Assured that he was alone, he punched 9-1-1 into his cell phone.

Then he found a chair and positioned it between his dead wife and son. This was a crime scene, and even that small act was out of bounds, but he did not care. He was not about to leave them alone.

Harrow felt empty inside, hollow, but the emptiness, the hollowness, was Grand Canyon vast; echoes of screams and gunshots he’d never heard filled the abyss within him.

Cops were crawling all over the house now, every light turned on, the windows bright in the darkness. The first uniforms to arrive, in a blur of flashing red and blue were Johnson and Stanowski, the deputies who had worked under Harrow when he had been sheriff. Johnson confiscated his gun and walked him outside to take his initial statement in the yard.

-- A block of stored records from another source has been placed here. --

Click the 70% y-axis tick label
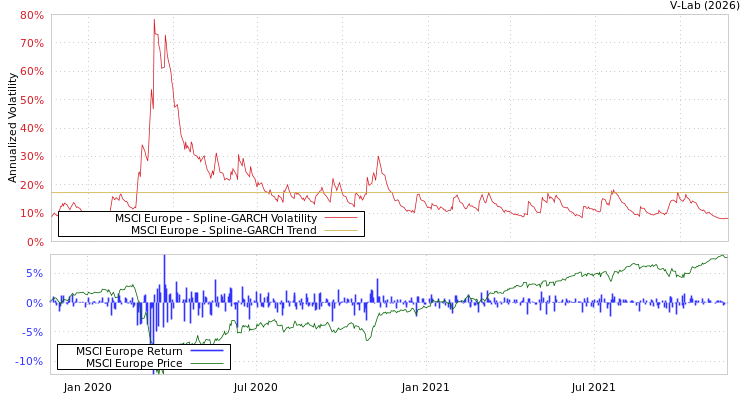750x400 pixels. pos(31,44)
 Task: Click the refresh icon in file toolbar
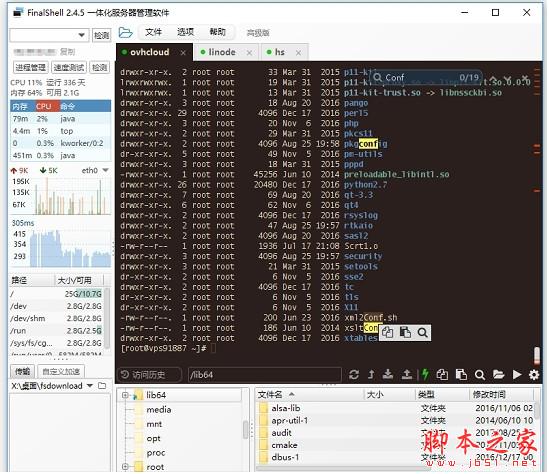tap(354, 375)
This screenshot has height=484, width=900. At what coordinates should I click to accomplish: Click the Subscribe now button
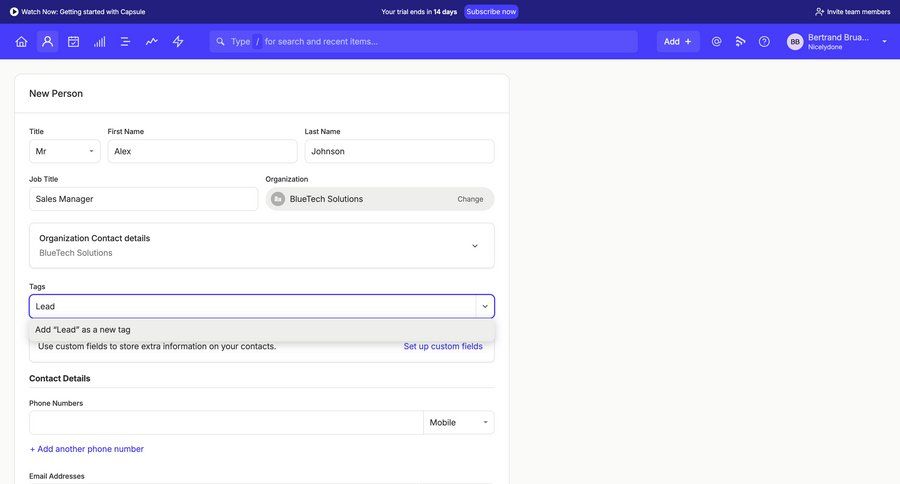tap(491, 12)
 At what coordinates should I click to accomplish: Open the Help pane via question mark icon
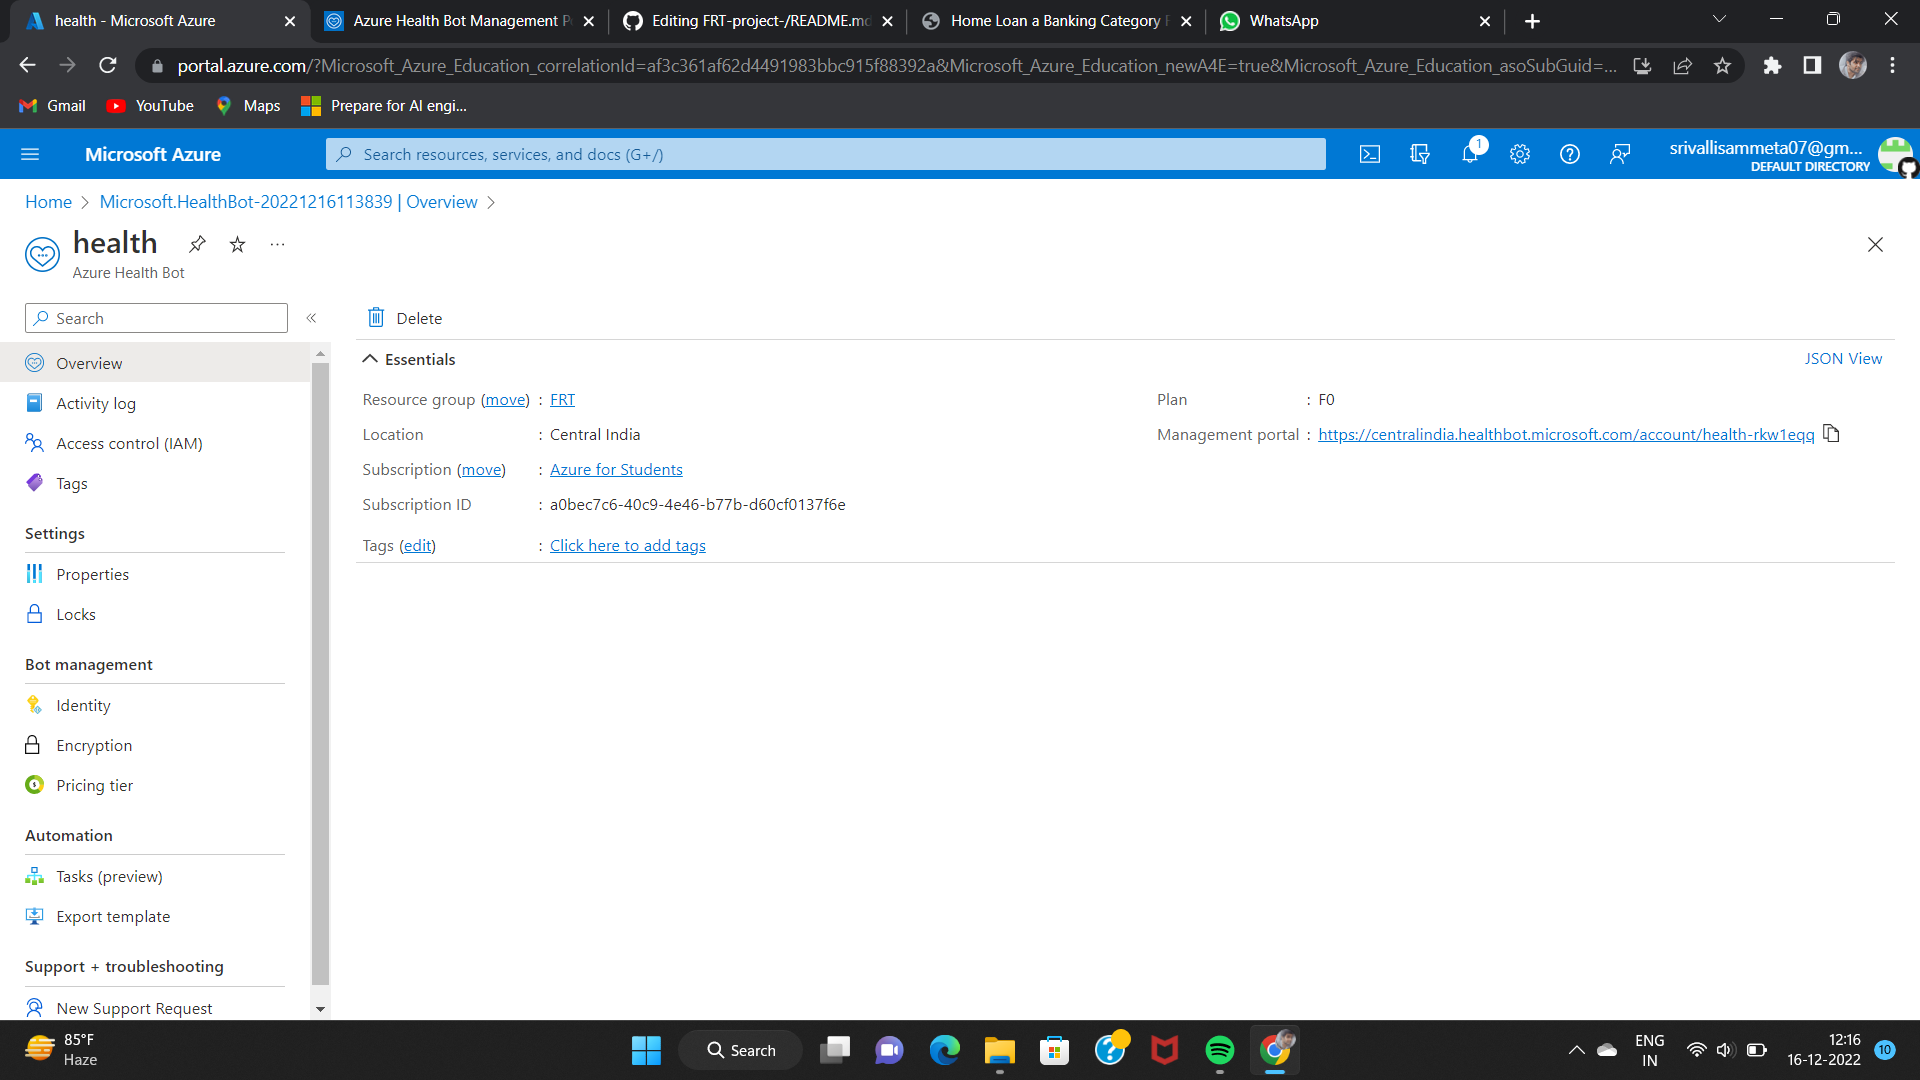pyautogui.click(x=1569, y=154)
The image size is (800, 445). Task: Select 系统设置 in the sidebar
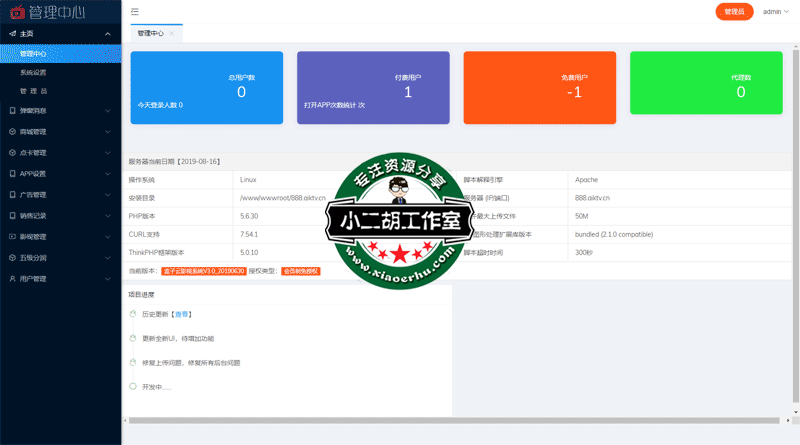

Under the garage light, Lon Johnson, a rail-thin twenty-year vet with light green eyes and sandy hair, shook his head as he looked toward the house, his skin pale and a sickly yellow under the mercury vapor light.

“J.C., I’m sorry. Christ, I’m sorry. Do you have any idea what the hell happened in there?”

Harrow shook his head.

Night-shift sergeant Stanowski, another longtime vet, was heavyset, his crewcut tinged with silver. “No questions, Lon. Not till the detectives get here.”

“Jesus, Stan,” Johnson said to the sergeant, “this is family.”

Stanowski gave Johnson a sharp look that said, Family or not, he’s still a suspect. In the sergeant’s place, Harrow would have done the same.

Johnson seemed about to say something to his sergeant, and Harrow held up a hand. “Lon, take it easy. Stan’s just doing his job. Wants his ducks in a row.”